= Aim of the exercise =
For the records that follow, work out how many lines include "computer" and give only that count.

= Excerpted records =
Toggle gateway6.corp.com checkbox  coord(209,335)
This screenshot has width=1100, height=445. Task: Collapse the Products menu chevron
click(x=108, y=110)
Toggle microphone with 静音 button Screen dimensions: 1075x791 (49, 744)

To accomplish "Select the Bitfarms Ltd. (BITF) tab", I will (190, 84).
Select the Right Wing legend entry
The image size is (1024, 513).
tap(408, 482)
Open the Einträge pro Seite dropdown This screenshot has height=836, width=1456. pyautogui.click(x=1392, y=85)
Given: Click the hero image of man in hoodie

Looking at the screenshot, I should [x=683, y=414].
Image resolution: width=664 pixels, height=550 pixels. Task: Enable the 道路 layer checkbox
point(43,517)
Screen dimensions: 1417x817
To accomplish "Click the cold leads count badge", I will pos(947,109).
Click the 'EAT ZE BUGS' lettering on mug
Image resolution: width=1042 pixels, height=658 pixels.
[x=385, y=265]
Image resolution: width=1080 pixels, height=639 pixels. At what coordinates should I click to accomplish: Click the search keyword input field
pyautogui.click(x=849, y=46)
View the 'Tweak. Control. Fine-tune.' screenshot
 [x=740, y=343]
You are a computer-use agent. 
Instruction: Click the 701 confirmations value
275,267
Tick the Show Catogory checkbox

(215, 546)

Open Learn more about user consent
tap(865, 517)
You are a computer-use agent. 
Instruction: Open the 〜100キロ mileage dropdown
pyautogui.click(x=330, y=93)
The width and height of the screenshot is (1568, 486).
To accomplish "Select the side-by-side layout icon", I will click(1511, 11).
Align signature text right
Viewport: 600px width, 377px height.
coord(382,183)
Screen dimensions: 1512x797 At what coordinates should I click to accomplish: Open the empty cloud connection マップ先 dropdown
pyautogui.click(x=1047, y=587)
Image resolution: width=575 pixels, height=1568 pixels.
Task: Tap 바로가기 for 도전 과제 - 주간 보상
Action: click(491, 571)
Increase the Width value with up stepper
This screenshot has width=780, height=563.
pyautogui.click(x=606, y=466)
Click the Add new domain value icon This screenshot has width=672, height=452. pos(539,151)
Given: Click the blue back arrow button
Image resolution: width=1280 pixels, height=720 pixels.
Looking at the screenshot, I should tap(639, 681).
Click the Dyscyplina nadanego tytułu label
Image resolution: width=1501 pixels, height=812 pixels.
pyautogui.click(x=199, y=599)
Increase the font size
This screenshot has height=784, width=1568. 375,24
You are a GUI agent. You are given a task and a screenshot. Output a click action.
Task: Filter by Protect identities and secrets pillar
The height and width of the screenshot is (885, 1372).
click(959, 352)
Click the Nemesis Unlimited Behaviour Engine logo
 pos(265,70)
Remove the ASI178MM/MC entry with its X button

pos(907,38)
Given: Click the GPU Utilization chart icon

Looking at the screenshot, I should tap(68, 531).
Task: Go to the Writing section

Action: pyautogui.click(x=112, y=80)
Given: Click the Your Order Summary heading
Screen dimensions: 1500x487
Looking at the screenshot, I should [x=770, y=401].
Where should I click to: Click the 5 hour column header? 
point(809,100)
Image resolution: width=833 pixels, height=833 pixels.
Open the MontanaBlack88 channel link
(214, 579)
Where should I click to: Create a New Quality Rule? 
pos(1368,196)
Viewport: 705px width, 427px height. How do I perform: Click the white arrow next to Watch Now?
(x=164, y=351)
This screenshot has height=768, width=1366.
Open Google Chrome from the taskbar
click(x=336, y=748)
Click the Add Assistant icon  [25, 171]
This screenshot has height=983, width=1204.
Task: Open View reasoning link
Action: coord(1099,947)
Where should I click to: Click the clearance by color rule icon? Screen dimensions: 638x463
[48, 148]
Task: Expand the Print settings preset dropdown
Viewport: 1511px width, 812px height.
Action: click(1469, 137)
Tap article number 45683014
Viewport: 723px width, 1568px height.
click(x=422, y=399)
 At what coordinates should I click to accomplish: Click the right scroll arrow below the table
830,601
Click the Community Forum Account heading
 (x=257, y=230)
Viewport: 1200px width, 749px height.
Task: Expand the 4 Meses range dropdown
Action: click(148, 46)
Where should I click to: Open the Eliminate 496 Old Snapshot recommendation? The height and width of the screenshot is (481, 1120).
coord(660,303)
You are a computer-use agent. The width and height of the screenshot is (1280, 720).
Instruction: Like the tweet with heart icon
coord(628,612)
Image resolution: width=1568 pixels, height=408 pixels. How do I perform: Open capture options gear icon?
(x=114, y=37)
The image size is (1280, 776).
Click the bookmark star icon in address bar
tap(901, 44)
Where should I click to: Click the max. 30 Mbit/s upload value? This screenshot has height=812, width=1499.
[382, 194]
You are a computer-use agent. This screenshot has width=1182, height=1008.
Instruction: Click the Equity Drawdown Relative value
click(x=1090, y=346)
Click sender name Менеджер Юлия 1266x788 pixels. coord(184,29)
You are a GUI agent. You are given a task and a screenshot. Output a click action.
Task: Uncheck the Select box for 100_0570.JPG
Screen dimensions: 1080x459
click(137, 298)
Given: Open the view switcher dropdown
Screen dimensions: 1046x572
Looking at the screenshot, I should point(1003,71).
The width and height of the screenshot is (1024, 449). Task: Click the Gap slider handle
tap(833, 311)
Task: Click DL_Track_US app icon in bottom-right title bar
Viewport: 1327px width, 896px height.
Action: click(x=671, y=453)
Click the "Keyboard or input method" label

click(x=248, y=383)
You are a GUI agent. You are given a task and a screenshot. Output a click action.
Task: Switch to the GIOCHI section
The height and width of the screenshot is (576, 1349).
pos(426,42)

= Answer box =
4